= REQUIRED ACTIONS =
**a.** Which dates appear in the settlement report? List every one.
**b.** Answer these questions using the settlement report:
(i) How much did Essex County and Correctional Health Services pay to settle?
(ii) What was the name of the prison doctor who saw Henry Sipp?
(iii) To what was Sipp's death attributed?
**c.** Can you extend the settlement report about Henry Sipp's death, picking up after its final sentence?
-------- TEXT SHOWN --------
County, Contractor Settle Diabetic New Jersey Prisoner's Death for $700,000

On April 3, 2007, Essex County, New Jersey, and Correctional Health Services (CHS) paid $700,000 to settle with the family of a man who died from insulin deficiency after being misdiagnosed at a county jail.

Henry Sipp was arrested on August 25, 2003, for an assault warrant and imprisoned in a county facility. Sipp told the prison doctor, Syed Rizvi, a CHS employee, that he was diabetic and needed insulin. Rizvi, instead, sent Sipp to the infirmary to be treated for opiate withdrawal.
Sipp went into a diabetic coma several hours later and died on August 27, 2003. Sipp had traces of morphine in his blood, but his death was attributed to diabetic ketoacidosis, more commonly known as insulin deficiency.
-------- GIVEN DATA --------
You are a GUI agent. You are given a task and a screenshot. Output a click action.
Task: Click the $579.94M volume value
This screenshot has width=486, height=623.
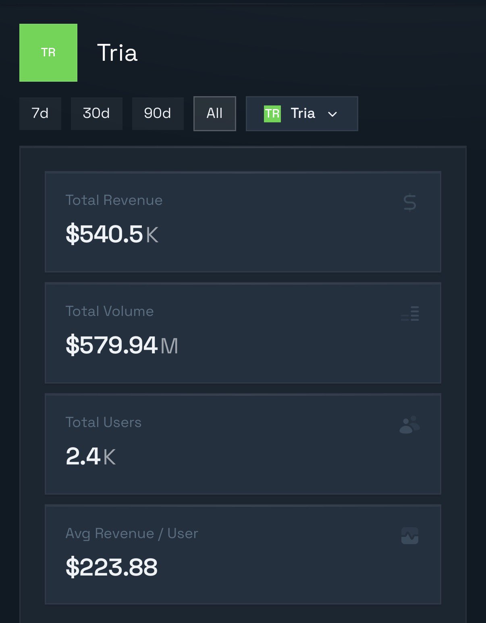coord(122,345)
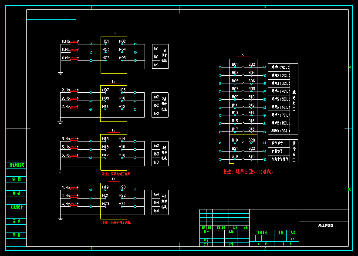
--------
= EXERCISE RESULTS =
**a.** April 3, 2007; August 25, 2003; August 27, 2003

**b.**
(i) $700,000
(ii) Syed Rizvi
(iii) Diabetic ketoacidosis, more commonly known as insulin deficiency

**c.**
On August 12, 2004, Sipp's family sued the County and various county officials as well as CHS and three of its employees: Registered Nurses France D. Tucker and Lisa Smith and Licensed Practical Nurse Pamela Anderson. The suit, filed in the U.S. District Court for the District of New Jersey, alleged wrongful death, deprivation of Sipp's civil rights, and negligence. The family also alleged that the defendants conspired to fraudulently hide the cause of death.

Five days into trial the defendants agreed to settle for a total of $700,000. Correctional Health Services paid $550,000, and the County paid $150,000.

The family was represented by attorney Thomas Smith Howard of the Hackensack, New Jersey, firm of Kirsch, Gartenberg & Howard. Judge Tonianne J. Bongiovanni presided. See: Luckey v. County of Essex, USDC D NJ, Case No. 04-03847.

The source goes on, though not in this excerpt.